Tuesday, May 7, 2013


Yesterday, I asked a friend of mine who recently had a baby how she liked motherhood. Her response was not what I was expecting, though it should have been exactly that. She said she loved her baby, and that he was awesome, but that she didn't feel like "the mommy" yet. And then she asked me if I had felt like the mommy as soon as my son was born, or if it had "clicked" somewhere down the road.

When I found out I was pregnant with my first child, I was in shock. I didn't think I could get pregnant, so when I found out that I was, it took...a while...before it really sank in. I wasn't able to work while I was pregnant because there was a very real risk that I would miscarry. And so my career, part of what had really defined me for many years, was suddenly on hold. So in a matter of a month, I had gone from a single career-oriented woman, to a married Army wife and soon to be mom with no job and no real sense of self. I was thrilled that I was pregnant, because I had always wanted to have children. But the way it happened was not how I imagined it would be.

And there's the rub. Whether it's how or when we got pregnant, or what kind of mother we ultimately become, it's never how we planned it. I always thought that I would have a baby on my own, and that once the baby was born, I would go back to work and still be myself...just with a kid. But I got pregnant unexpectedly, after an unexpected marriage to a man who left for Iraq only a few months after we were married and I got pregnant. And so when my son was born, with no new husband there the way you imagine he will be when you get married, I was still trying to be the old me. The old me with the same friends, the same interests, the same selfish decision-making...just with a kid. My life had changed drastically in nine short months, and I was still clinging to the way things had been.

And then I had a wreck. A horrible, traumatic, twisted metal and shattered glass kind of wreck. My collar bone snapped and my head slammed into the side windshield giving me a giant hematoma on the side of my head while my car flipped and crashed and ultimately landed in a giant mud pit. And when the car finally stopped moving, it "clicked." I couldn't hear my son. There wasn't any movement. There wasn't any crying. It was just the eerie silence of five a.m. on the interstate in the middle of nowhere. And my heart just...stopped. And it didn't start beating again until I stuck my head through the shattered door window and saw his beady little eyes staring at me in the dark with a look of wonder and confusion. The ambulance showed up and was trying to assess my injuries and put me in a c-spine, but I wouldn't let them do anything for me until they checked Jameson. And when the paramedic came and told me that he was perfectly fine, not so much as a scratch on him, I burst into tears and was suddenly overcome with pain. My shoulder and my head throbbed. But he was ok, and that was all that mattered. And from that moment on, things were different.
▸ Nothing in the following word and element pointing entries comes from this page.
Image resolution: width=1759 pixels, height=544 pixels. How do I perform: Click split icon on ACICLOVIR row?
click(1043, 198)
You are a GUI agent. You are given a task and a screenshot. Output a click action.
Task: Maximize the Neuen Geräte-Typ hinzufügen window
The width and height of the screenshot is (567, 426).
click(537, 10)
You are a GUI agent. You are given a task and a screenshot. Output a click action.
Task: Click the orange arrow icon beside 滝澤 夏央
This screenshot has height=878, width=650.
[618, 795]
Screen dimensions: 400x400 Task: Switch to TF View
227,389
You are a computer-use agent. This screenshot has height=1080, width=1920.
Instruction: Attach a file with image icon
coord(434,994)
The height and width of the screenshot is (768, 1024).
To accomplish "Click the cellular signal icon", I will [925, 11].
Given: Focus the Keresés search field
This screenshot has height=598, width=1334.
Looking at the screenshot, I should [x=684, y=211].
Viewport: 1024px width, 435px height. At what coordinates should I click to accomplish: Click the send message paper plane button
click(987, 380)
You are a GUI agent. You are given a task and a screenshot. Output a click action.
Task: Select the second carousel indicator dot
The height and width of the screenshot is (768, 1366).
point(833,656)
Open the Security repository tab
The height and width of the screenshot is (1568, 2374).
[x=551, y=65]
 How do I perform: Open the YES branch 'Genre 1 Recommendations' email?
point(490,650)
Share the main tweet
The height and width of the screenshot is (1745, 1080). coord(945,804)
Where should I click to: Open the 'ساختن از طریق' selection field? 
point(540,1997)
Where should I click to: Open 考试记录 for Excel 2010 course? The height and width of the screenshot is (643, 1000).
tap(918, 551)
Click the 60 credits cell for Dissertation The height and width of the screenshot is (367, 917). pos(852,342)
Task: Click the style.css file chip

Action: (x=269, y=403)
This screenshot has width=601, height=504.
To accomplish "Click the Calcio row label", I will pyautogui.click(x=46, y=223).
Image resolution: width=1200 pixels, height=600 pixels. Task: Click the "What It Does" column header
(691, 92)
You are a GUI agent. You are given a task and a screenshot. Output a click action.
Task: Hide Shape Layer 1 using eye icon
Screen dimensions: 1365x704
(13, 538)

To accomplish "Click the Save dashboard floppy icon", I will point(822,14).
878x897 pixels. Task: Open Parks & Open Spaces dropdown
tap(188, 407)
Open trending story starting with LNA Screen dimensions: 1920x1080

Now, I'm not saying that women shouldn't expect to feel like the mommy until they've survived some kind of traumatic event. I could have just as easily experienced the "click" the first time I heard him say "momma," or any number of other random, seemingly mundane things that happen with kids. But for me, that was when I suddenly felt like "the mommy."

I never did go back to work. I had a daughter and now my full-time job is being the mommy to two kids. Sometimes I struggle with feeling like I have no identity anymore outside of being "the mommy." And sometimes I wonder if I would be happier if I went back to work and put the kids in daycare. But for me, with the transient, far from family life that we lead as a military family, that doesn't feel like the right choice for me and my kids. But, I am a remarkably calmer and more relaxed mommy now that I have two. I used to worry about every little thing with Jameson, and whenever he didn't reach a developmental milestone at the time specified by Dr. Knowitall in his book "Dr. Knowitall's Guide to Being a Mother," I inevitably blamed myself. Will he be ok as a formula fed baby because I couldn't breastfeed? (huuuuge guilt trip for me) Why is he constipated? When is he going to walk? Why isn't he talking like he should be? Why is he so afraid of other people? Should I send him to preschool or keep him at home? With Fallon, I have figured out the perfect feeding system to keep her pooping, she'll walk when she's ready, it's normal for her to not like strangers at this age, and yes, she'll probably go to preschool when it's time. She's dirty 80% of the time because she is an avid crawler, and I'm not going to limit her explorations because I want her to stay clean, nor am I going to waste precious time with my kids to turn into some psycho germaphobe compulsive cleaner because I don't want her legs to get dirty when she crawls around. It's dirt. She'll live.

We make plans. We have this vision of what kind of parent we will be. As mothers we are pressured from every direction by books, the media, moms who stay home, moms who work, moms who seem to do it all effortlessly but who in reality probably drink themselves into oblivion after the kids go to bed. But there really is no gold standard here. In the end, we are who we are, and that goes for what kind of mommy we are too. All that really matters is love. If you love your kids and you love your life and, most importantly, you love yourself, then you are the mommy that you're supposed to be. And whether you feel like "the mommy," or you feel like the same person you were before you gave birth, but now you have the extra added bonus of an awesome kid, that's completely and totally ok, too.